Take what David Gamble and I are doing with some of his older work from the 1980s, for example. We’re minting those photos, which means we’re tokenizing them: they’re being recorded on a blockchain and will forever have provenance and uniqueness. When a piece resells in the secondary market, the royalties will immediately auto-populate in Gamble’s ETH wallet. The traditional art world needs to take notice of this. It’s changed the game and will continue to do so.
EA: Can you discuss the history of NFT’s?
GG: I think I probably could, but I’m not going to! First off, I think it would bore your readership to death and I don’t want to do that. Also, I’m not a tech historian.
What I can do, and what I think might be of more interest, is give you a rough timeline and then everyone can pick and choose what they want to dive further into:
2012–2013: Colored Coins.
2014: Counterparty.
2016: Trading cards and Rare Pepes on Counterparty.
2017: Rare Pepes on Ethereum.
2017: Cryptopunks (this is where it gets really interesting).
2017: Crypto Kitties by Dappers Labs, which later blew up with NBA Top Shot. OpenSea marketplace started around that time.
2018: This is around when SuperRare got started I believe.
At present, just the other day, Coinbase announced they are opening a marketplace of their own. Imagine the number of new users who are going to be introduced into the NFT space. I think people will begin to ask themselves if they want NFTs or physical art? How many hours a day does someone, for better or worse, stare into various screens? If someone is going to buy “stuff” as a consumer, why not buy something that both feels beautiful and also acts as a store of value?
EA: How did you get started/interested in NFT’s?
GG: I studied IT as an undergraduate in the mid to late 1990s. I’ve always been interested in various types of technology. After doing an MA in London at King’s College, studying at Courtauld Institute and Tate Modern, I then worked at the Paul Stolper Gallery from around 2003 to 2005, and eventually I got a job at the Museum of Contemporary Art in Denver on the business side of operations.
In 2014, I started a contemporary arts themed cocktail bar and restaurant in downtown New Orleans.
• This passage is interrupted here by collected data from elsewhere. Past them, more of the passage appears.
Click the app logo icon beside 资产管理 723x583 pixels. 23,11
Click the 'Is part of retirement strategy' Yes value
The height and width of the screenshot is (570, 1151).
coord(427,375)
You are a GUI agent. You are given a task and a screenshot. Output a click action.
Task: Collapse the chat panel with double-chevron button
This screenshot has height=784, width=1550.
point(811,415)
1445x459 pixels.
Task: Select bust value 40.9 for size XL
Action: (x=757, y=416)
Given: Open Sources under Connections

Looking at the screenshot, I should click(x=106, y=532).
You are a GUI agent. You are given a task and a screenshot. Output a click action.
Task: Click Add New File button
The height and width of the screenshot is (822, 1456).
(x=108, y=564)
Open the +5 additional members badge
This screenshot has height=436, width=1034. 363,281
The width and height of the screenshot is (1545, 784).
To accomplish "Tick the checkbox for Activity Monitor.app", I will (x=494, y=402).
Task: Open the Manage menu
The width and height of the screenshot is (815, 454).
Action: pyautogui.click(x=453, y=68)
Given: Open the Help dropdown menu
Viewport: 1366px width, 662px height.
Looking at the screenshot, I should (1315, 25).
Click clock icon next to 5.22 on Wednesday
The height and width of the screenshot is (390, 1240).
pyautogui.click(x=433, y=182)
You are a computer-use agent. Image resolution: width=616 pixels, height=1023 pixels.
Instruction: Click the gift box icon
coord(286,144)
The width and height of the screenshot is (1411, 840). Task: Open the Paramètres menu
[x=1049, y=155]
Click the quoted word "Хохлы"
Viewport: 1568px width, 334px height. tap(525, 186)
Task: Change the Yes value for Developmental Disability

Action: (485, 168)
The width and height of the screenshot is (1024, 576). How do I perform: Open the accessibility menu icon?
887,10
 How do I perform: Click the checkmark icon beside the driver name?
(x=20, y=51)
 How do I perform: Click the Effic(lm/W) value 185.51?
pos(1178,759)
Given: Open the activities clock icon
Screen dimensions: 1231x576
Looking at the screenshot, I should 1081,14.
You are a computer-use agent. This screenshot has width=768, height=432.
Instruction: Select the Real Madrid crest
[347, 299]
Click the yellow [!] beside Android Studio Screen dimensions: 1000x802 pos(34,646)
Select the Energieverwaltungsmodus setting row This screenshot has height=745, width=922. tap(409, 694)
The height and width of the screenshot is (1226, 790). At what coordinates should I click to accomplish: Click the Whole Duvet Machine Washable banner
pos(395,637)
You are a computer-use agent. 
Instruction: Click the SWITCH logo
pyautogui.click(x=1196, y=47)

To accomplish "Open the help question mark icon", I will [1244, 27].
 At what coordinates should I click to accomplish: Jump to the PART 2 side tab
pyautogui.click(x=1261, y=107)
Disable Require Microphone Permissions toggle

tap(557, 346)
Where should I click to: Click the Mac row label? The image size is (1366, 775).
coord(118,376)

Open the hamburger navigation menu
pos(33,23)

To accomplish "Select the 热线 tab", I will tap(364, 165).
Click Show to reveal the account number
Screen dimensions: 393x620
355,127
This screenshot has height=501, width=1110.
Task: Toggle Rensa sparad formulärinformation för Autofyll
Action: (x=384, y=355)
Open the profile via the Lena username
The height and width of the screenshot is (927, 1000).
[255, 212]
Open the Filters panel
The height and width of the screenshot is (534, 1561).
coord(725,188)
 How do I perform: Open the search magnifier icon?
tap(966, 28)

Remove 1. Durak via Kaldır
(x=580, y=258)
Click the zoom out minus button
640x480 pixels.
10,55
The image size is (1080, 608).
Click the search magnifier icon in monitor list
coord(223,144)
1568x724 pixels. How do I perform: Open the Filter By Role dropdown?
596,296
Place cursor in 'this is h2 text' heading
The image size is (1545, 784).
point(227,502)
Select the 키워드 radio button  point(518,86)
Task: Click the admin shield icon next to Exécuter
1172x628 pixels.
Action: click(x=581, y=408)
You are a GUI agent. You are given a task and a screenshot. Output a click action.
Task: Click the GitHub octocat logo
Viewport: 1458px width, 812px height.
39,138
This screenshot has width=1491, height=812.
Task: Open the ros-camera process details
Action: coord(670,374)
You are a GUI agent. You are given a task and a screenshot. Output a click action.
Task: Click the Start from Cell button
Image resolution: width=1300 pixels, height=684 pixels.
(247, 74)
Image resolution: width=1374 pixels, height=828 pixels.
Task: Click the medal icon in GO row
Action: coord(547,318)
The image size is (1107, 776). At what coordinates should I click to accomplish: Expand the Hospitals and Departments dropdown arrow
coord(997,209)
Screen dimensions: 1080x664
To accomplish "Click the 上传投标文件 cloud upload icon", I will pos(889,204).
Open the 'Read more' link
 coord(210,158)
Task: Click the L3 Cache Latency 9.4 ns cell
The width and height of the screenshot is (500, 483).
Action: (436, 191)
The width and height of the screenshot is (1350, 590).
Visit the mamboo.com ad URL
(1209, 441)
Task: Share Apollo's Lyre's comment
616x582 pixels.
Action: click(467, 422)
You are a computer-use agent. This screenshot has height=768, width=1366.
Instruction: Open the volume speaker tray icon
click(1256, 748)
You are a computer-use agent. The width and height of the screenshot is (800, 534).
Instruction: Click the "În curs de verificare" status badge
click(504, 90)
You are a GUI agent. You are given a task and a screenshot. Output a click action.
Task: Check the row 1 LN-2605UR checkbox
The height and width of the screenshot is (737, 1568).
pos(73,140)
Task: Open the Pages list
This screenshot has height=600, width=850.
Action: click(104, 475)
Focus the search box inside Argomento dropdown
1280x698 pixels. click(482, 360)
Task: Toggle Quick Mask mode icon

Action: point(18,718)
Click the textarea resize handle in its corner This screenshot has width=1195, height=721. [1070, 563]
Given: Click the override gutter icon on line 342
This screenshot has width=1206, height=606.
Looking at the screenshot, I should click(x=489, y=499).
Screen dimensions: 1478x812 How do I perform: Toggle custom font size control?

I got into Bitcoin around that time or just before it. This consumed my life up until the COVID-19 pandemic came into play. A few months into the pandemic, I knew I needed to reinvent myself. With all the new time on my hands stuck at home with a shutdown restaurant, I came across an article about the Hashmasks NFT project. See, right there I’m showing just how OG I’m not. Figuring out how to buy an NFT was like learning a new language. After that, I watched anything on Youtube I could find about the space and read everything I could.
Once I felt comfortable with my understanding of the tech and that new world, I approached Gamble about bringing his work to the blockchain. I had purchased a few of his Warhol photos, and we developed a friendship over the years as a result. After a few chats he said he was in.
That about brings us to the present day. I founded Morphy, which works in partnership with world class fine artists, like Gamble, minting, and sometimes animating their physical works, turning them into unique digital tokens on the Ethereum blockchain, providing provenance and immutability. I’m very excited to continue serving artists in the process, strategy, and management of positioning their fine art in the crypto market.